A 2010 law that enacted the most significant regulatory overhaul of the American healthcare system since passage of Medicare and Medicaid in 1965. It is also referred to as the Affordable Care Act (ACA) or as "Obamacare."

Following are the highlights of the PPACA.

  • Health insurance market reforms: Among the reforms include: (1) health insurance policies are barred from having annual or lifetime coverage limits; (2) insurers must cover all applicants, with new minimum policy standards, and offer the same rates regardless of preexisting conditions or gender; (3) those with preexisting conditions cannot be denied coverage; (4) health insurers may not drop insureds who develop a medical condition; (5) parents with children up to the age of 26 can cover them under their own policies.
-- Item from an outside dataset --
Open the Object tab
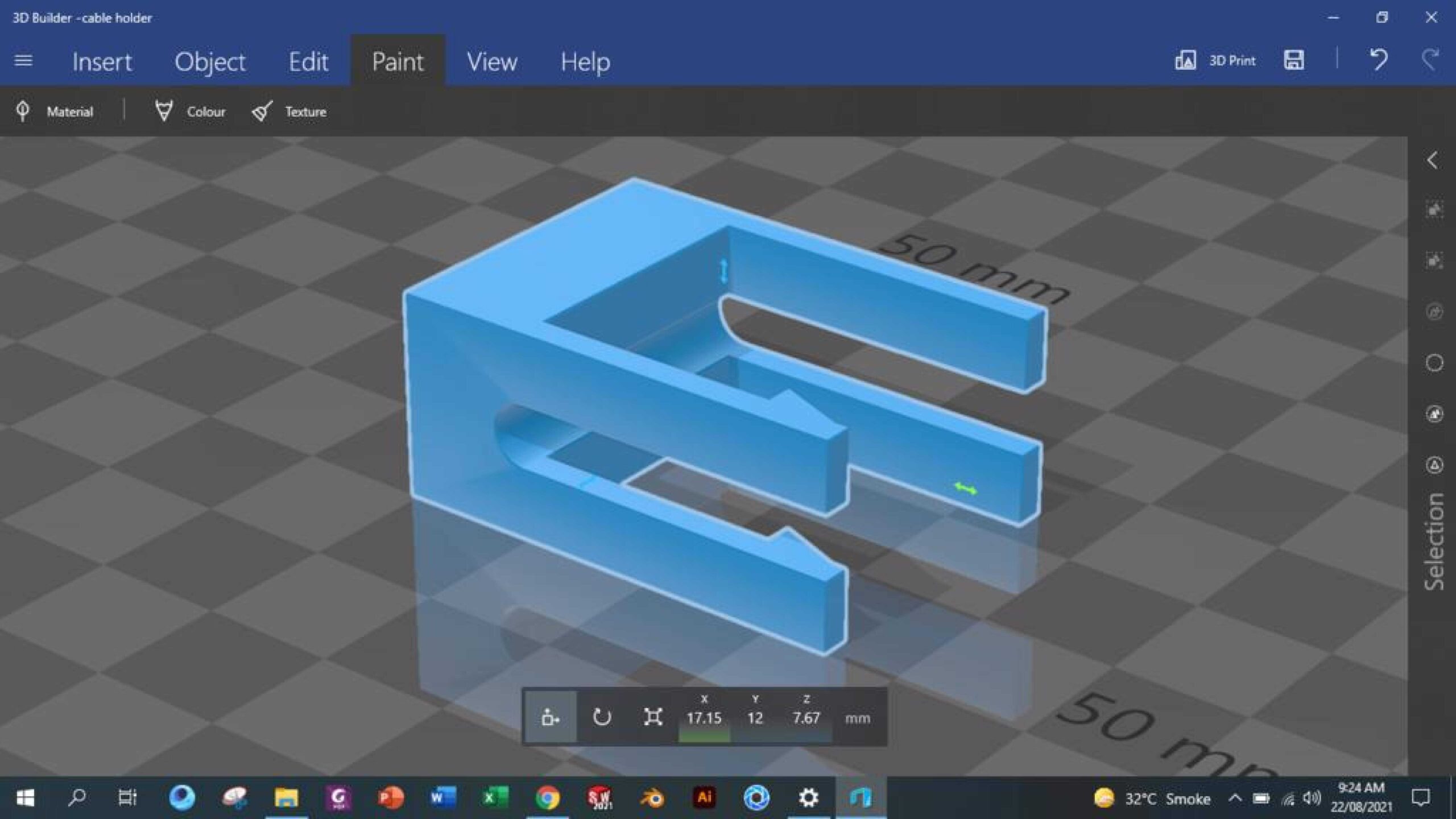This screenshot has width=1456, height=819. (210, 61)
  • Individual mandate: Everyone in the United States must purchase health insurance or pay a penalty to the Internal Revenue Service (IRS) on their income tax return. Exemptions will be granted for financial hardship, religious objections, American Indians, prison inmates, those without coverage for less than 3 months, undocumented immigrants, people with incomes below certain tax filing thresholds (currently $9,500 for individuals and $19,000 for married couples), and those for whom the lowest cost plan option exceeds 8 percent of household income.
  • Medicaid expansion: As of 2013, every state has different Medicaid eligibility requirements based on income, age, gender, dependents, and other specific requirements. Starting in 2014, states have the option, but not the obligation, to expand Medicaid eligibility levels to 138 percent of the federal poverty level (FPL). The expansion covers the gap for those who earn too much to qualify for Medicaid but not enough to qualify for subsidies available under the individual mandate.
  • Insurance exchanges: Directs states to establish insurance exchanges where individuals and small businesses can compare various insurers' healthcare plans, band together to form larger purchasing groups, and obtain coverage at more affordable rates. In states that choose not to establish such exchanges, the federal government will do so.
  • Premium subsidies: Provides sliding-scale subsidies that reduce the cost of coverage. To be eligible for a premium subsidy, household income must be between 100 percent and 400 percent of the FPL. (Below 100 percent of FPL, the household qualifies for Medicaid. Above 400 percent of FPL, subsidies are no longer available.)
  • Large employer mandate: Requires employers with more than 50 full-time employees to offer "affordable" coverage to their workforce or pay an annual penalty to the IRS. "Full-time" employees are defined as working 30 hours or more per week (which means the law does not apply to part-time workers). The amount of the penalty depends on whether the employer does or does not offer coverage and whether any of the employees receive a premium credit for purchasing individual or family coverage on a state-based exchange.
  • Small employer subsidies: Offers a modest tax credit to small employers to help defray some of the cost of purchasing health insurance for their employees. To be eligible, a small business must meet the following criteria: (1) 25 full-time employees or fewer (meaning tax credit subsidies are unavailable for companies with between 26 and 50 employees); (2) average annual wage less than $50,000; and (3) employer contributes at least 50 percent to the premium cost.